Прощаясь с ней, скажем над ее открытой могилой все как один человек: не пожалеем сил своих, чтобы одолеть всеобщую нищету и разруху. Мы построим своими мозолистыми руками новый мир. Пусть это будет вечным нашим памятником всем, кого потеряли в борьбе за свободу, за счастье народа.

Никого не оставила равнодушным эта необыкновенная, не на сходке, а на кладбище сказанная речь. У многих были похоронены здесь дорогие и близкие люди, погибшие в боях с белогвардейцами и замученные карателями. И только Димов умолк, как опять заголосили женщины, начали тереть глаза кулаками и рукавицами многие из мужчин.

Под грохот ружейных залпов, под отзвуки гулкого эха опустили в могилу наглухо заколоченный гроб Алены.
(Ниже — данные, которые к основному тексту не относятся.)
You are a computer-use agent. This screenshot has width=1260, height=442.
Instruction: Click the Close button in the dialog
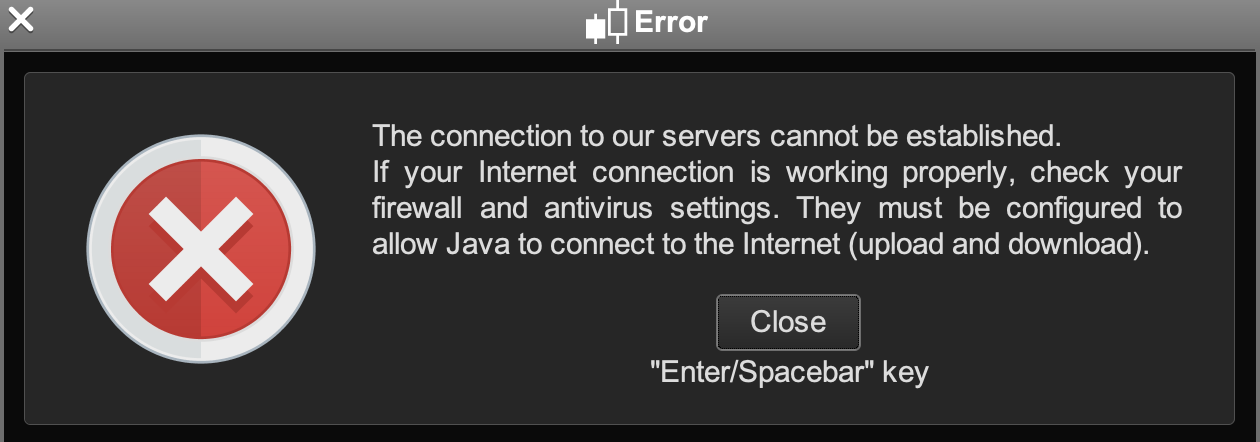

Семен и Пронька бросили на него потри горсти земли. Затем Лука Ивачев, Симон Колесников и Алексей Соколов стали засыпать могилу. Зазвенели о мерзлую землю лопаты, глухо застучали о крышку гроба камни и комья. И вот уже вырос на месте могилы высокий холм с красным столбиком в изголовье, на макушке которого была прибита вырезанная из жести красная звезда, единственная среди бесчисленного множества крестов.

Когда народ расходился с кладбища, Димов подвел к Семену своего спутника. Тот представился:

— Горбицын, секретарь укома партии. От всего сердца сочувствую вашему горю, товарищ Забережный. Простите, что я думал о вас не так, как следовало. Впрочем, поговорить об этом время у нас еще будет... Это что же, сын ваш? — кивнул он на Проньку.

— Сын, товарищ Горбицын... Сирота теперь.

— Да, нелегкое дело сиротство. По себе знаю. Тоже без матери вырос. Только ты, Прокофий, головы не вешай. Время теперь совсем другое. Вырастешь, не пропадешь.

Пронька недоверчиво оглядел худощавого с проседью на висках Горбицына, потер кулаком под носом и ничего ему не ответил.